Damit ist das Thema frauenpolitisch abgehandelt: Es gibt keinen vernünftigen Grund, der benachteiligten Mehrheit der Bevölkerung die Unterstützung zu verweigern. Auch nicht die symbolische.

Ich möchte das Thema daher feiertagspolitisch angehen:

Wir haben 9 bundesweit geltende gesetzliche Feiertage, 6 davon sind christlich motiviert:
Karfreitag, Ostermontag, Christi Himmelfahrt, Pfingstmontag, 1. und 2. Weihnachtstag.

Neujahr ist traditionell motiviert, der 1. Mai (Tag der Arbeit) und der Tag der deutschen Einheit sind politisch motiviert.

Es scheint angesichts des massiven Prestigeverlusts insbesondere der katholischen Kirche, massenhafter Kirchenaustritte, leerstehender Kirchen und eines ständig wachsenden Bevölkerungsanteils mit nichtchristlicher Religionszugehörigkeit nicht mehr zeitgemäß, den christlichen Kirchen zwei Drittel der gesetzlichen Feiertage zuzubilligen!

Die sich von der Herrschaft der Kirchen emanzipierende Bevölkerung sollte sich mindestens einen, am besten mehrere Feiertage zur nachdrücklichen Markierung der eigenen, politischen Interessen zurückholen.

Es braucht nicht unbedingt ein neuer Feiertag geschaffen zu werden - damit entfallen sämtliche Argumente, wonach der vorgeschlagene Frauen-Feiertag wirtschaftlich untragbar sei. Der 8. März könnte beispielsweise den Pfingstmontag ersetzen, der dafür ein normaler Arbeitstag würde. In den USA ist der Pfingstmontag - wie überhaupt das Pfingstfest - so gut wie unbekannt; in Italien und Schweden wurde er vor kurzem als Feiertag abgeschafft.

Stattdessen hat Schweden den 6. Juni zum Nationalfeiertag erklärt.

Einen solchen haben wir bereits mit dem 3. Oktober. Er löste den 17. Juni als “Tag der deutschen Einheit” ab.

Der 17. Juni stand für eine große politische Hoffnung, die die Westdeutschen nicht aus den Augen verlieren sollten und wollten. Er hat sicher dabei mitgeholfen, dass dieses Ziel schließlich erreicht wurde.

Ähnlich fungiert in den USA der Martin-Luther-King-Day: Immer am 3. Montag im Januar, nahe dem Geburtstag des US-amerikanischen Bürgerrechtlers (15.1.), erinnert sich die Bevölkerung an das große Ziel “Gerechtigkeit für die Schwarzen der USA” - und damit für alle ethnisch minorisierten Bevölkerungsgruppen.

Der Tag der Arbeit (1. Mai) erinnert an das Ziel “Gerechtigkeit für die arbeitende Bevölkerung”.

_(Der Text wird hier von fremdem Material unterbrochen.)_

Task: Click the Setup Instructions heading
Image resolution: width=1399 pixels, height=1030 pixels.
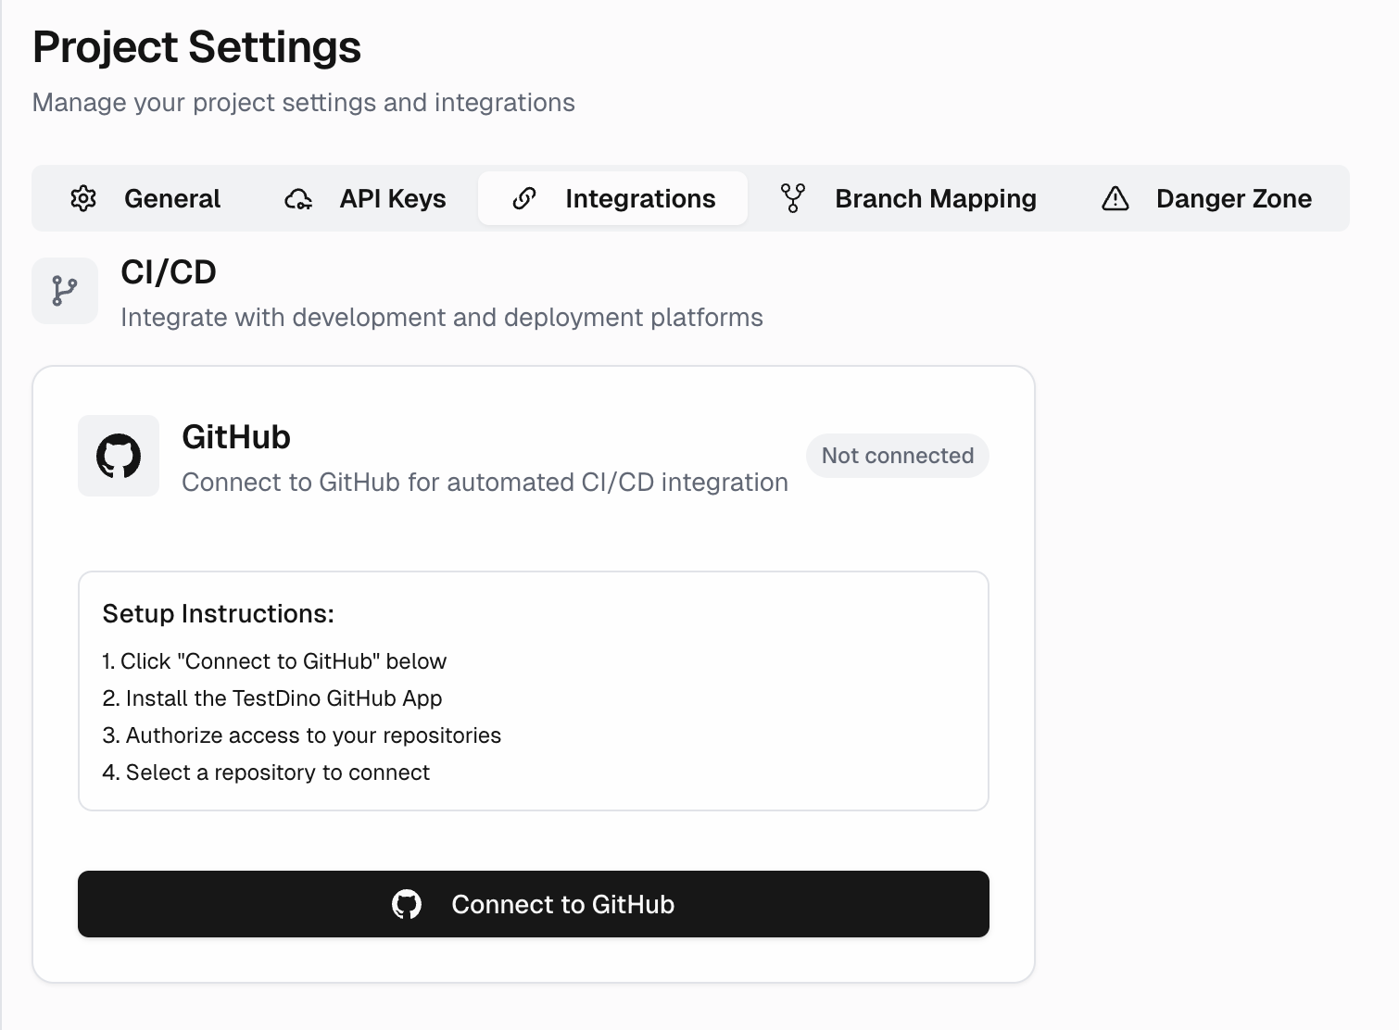Action: pyautogui.click(x=218, y=613)

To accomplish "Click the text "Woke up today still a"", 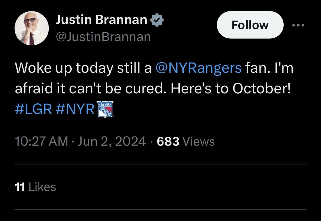I will tap(83, 69).
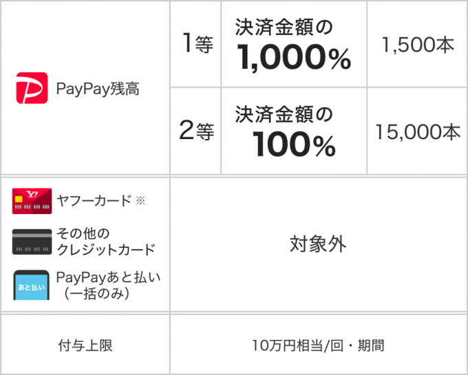Click 決済金額の text in 2等 row

284,114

Gleichzeitig mit der Internationalen ArbeiterInnenbewegung entstand Mitte des 19. Jahrhunderts die Internationale Frauenbewegung. Ihre politische Bedeutung, Notwendigkeit und Wirksamkeit ist mit der der ArbeiterInnenbewegung mindestens gleichzusetzen, wenngleich die männlich geprägte Geschichtsschreibung dies lange ignoriert hat.

Aber diese ignorante Praxis müssen wir ja heute nicht fortsetzen. Der Hessische Landtag könnte stattdessen ein nachhaltiges und hoffentlich ansteckendes Zeichen setzen.

Für diejenigen, die um das schöne verlängerte Pfingstwochenende trauern würden (sicher sind das ganz viele, ich zähle mich dazu), möchte ich folgenden Trost vorschlagen: Der 8. März wird als beweglicher Feiertag beschlossen; er fällt immer auf den zweiten Montag im März - genau wie die US-AmerikanerInnen all ihre gesetzlichen Feiertage auf Montage gelegt haben.

Hessen kann die Ersetzung des Pfingstmontag-Feiertags durch einen Frauen-Feiertag nicht allein herbeiführen, aber es kann vorangehen, den Feiertag beschließen und sich dann für die bundesweite Lösung „Frauentag statt Pfingstmontag“ einsetzen.